▸ DATASET EXTRACT:
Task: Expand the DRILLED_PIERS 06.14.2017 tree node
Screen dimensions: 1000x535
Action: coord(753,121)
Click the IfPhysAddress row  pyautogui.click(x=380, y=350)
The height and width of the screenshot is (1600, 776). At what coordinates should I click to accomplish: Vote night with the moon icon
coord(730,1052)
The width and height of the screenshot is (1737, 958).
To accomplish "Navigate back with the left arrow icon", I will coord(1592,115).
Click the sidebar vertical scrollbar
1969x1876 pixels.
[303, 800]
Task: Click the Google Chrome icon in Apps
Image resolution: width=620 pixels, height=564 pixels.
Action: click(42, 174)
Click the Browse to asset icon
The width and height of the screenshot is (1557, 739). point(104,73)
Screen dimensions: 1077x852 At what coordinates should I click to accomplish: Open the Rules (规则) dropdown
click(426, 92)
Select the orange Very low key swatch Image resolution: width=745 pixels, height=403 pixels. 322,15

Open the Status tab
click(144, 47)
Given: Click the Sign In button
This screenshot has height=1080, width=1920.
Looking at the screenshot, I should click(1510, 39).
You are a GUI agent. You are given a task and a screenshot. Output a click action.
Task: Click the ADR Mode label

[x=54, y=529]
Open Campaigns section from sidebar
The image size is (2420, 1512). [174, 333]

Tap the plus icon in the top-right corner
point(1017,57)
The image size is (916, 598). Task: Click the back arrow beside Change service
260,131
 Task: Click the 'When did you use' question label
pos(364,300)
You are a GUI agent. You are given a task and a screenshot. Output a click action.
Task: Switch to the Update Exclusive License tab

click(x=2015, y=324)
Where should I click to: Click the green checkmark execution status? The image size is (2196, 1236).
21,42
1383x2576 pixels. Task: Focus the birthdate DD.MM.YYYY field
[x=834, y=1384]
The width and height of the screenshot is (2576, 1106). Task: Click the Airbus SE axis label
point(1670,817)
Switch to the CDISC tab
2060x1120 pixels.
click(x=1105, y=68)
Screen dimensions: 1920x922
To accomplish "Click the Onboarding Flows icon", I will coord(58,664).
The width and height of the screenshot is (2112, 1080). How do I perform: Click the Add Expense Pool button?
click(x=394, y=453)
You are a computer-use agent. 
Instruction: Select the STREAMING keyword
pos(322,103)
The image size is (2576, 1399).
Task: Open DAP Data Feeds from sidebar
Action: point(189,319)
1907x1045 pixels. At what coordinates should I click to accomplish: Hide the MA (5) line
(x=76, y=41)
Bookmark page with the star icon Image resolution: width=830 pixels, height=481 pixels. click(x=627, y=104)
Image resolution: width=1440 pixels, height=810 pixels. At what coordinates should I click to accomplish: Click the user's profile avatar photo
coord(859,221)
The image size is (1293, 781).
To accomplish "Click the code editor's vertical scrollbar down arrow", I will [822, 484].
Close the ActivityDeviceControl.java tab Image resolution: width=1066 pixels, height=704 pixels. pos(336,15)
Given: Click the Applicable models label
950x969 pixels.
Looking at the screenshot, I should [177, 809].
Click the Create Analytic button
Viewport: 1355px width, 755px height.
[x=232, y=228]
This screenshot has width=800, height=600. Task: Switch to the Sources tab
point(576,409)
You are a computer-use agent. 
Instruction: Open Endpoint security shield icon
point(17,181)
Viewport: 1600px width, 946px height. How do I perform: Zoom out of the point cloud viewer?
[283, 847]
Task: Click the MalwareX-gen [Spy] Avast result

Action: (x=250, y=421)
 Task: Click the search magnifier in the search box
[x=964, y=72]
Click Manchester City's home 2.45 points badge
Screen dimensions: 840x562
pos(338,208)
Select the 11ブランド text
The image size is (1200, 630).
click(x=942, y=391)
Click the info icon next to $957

▸ EXERCISE: Reproduce all of the records above, switching every occurrence of "Screen dimensions" to "Display size" and leaving everything else unchanged.

▸ SOLUTION TO THIS TASK:
Task: Expand the DRILLED_PIERS 06.14.2017 tree node
Display size: 1000x535
Action: coord(753,121)
Click the IfPhysAddress row  pyautogui.click(x=380, y=350)
The height and width of the screenshot is (1600, 776). At what coordinates should I click to accomplish: Vote night with the moon icon
coord(730,1052)
The width and height of the screenshot is (1737, 958).
To accomplish "Navigate back with the left arrow icon", I will coord(1592,115).
Click the sidebar vertical scrollbar
1969x1876 pixels.
[303, 800]
Task: Click the Google Chrome icon in Apps
Image resolution: width=620 pixels, height=564 pixels.
Action: click(42, 174)
Click the Browse to asset icon
The width and height of the screenshot is (1557, 739). point(104,73)
Display size: 1077x852 At what coordinates should I click to accomplish: Open the Rules (规则) dropdown
click(426, 92)
Select the orange Very low key swatch Image resolution: width=745 pixels, height=403 pixels. 322,15

Open the Status tab
click(144, 47)
Given: Click the Sign In button
This screenshot has height=1080, width=1920.
Looking at the screenshot, I should click(1510, 39).
You are a GUI agent. You are given a task and a screenshot. Output a click action.
Task: Click the ADR Mode label

[x=54, y=529]
Open Campaigns section from sidebar
The image size is (2420, 1512). [174, 333]

Tap the plus icon in the top-right corner
point(1017,57)
The image size is (916, 598). Task: Click the back arrow beside Change service
260,131
 Task: Click the 'When did you use' question label
pos(364,300)
You are a GUI agent. You are given a task and a screenshot. Output a click action.
Task: Switch to the Update Exclusive License tab

click(x=2015, y=324)
Where should I click to: Click the green checkmark execution status? The image size is (2196, 1236).
21,42
1383x2576 pixels. Task: Focus the birthdate DD.MM.YYYY field
[x=834, y=1384]
The width and height of the screenshot is (2576, 1106). Task: Click the Airbus SE axis label
point(1670,817)
Switch to the CDISC tab
2060x1120 pixels.
click(x=1105, y=68)
Display size: 1920x922
To accomplish "Click the Onboarding Flows icon", I will coord(58,664).
The width and height of the screenshot is (2112, 1080). How do I perform: Click the Add Expense Pool button?
click(x=394, y=453)
You are a computer-use agent. 
Instruction: Select the STREAMING keyword
pos(322,103)
The image size is (2576, 1399).
Task: Open DAP Data Feeds from sidebar
Action: point(189,319)
1907x1045 pixels. At what coordinates should I click to accomplish: Hide the MA (5) line
(x=76, y=41)
Bookmark page with the star icon Image resolution: width=830 pixels, height=481 pixels. click(x=627, y=104)
Image resolution: width=1440 pixels, height=810 pixels. At what coordinates should I click to accomplish: Click the user's profile avatar photo
coord(859,221)
The image size is (1293, 781).
To accomplish "Click the code editor's vertical scrollbar down arrow", I will [822, 484].
Close the ActivityDeviceControl.java tab Image resolution: width=1066 pixels, height=704 pixels. pos(336,15)
Given: Click the Applicable models label
950x969 pixels.
Looking at the screenshot, I should [177, 809].
Click the Create Analytic button
Viewport: 1355px width, 755px height.
[x=232, y=228]
This screenshot has width=800, height=600. Task: Switch to the Sources tab
point(576,409)
You are a computer-use agent. 
Instruction: Open Endpoint security shield icon
point(17,181)
Viewport: 1600px width, 946px height. How do I perform: Zoom out of the point cloud viewer?
[283, 847]
Task: Click the MalwareX-gen [Spy] Avast result

Action: (x=250, y=421)
 Task: Click the search magnifier in the search box
[x=964, y=72]
Click Manchester City's home 2.45 points badge
Display size: 840x562
pos(338,208)
Select the 11ブランド text
The image size is (1200, 630).
click(x=942, y=391)
Click the info icon next to $957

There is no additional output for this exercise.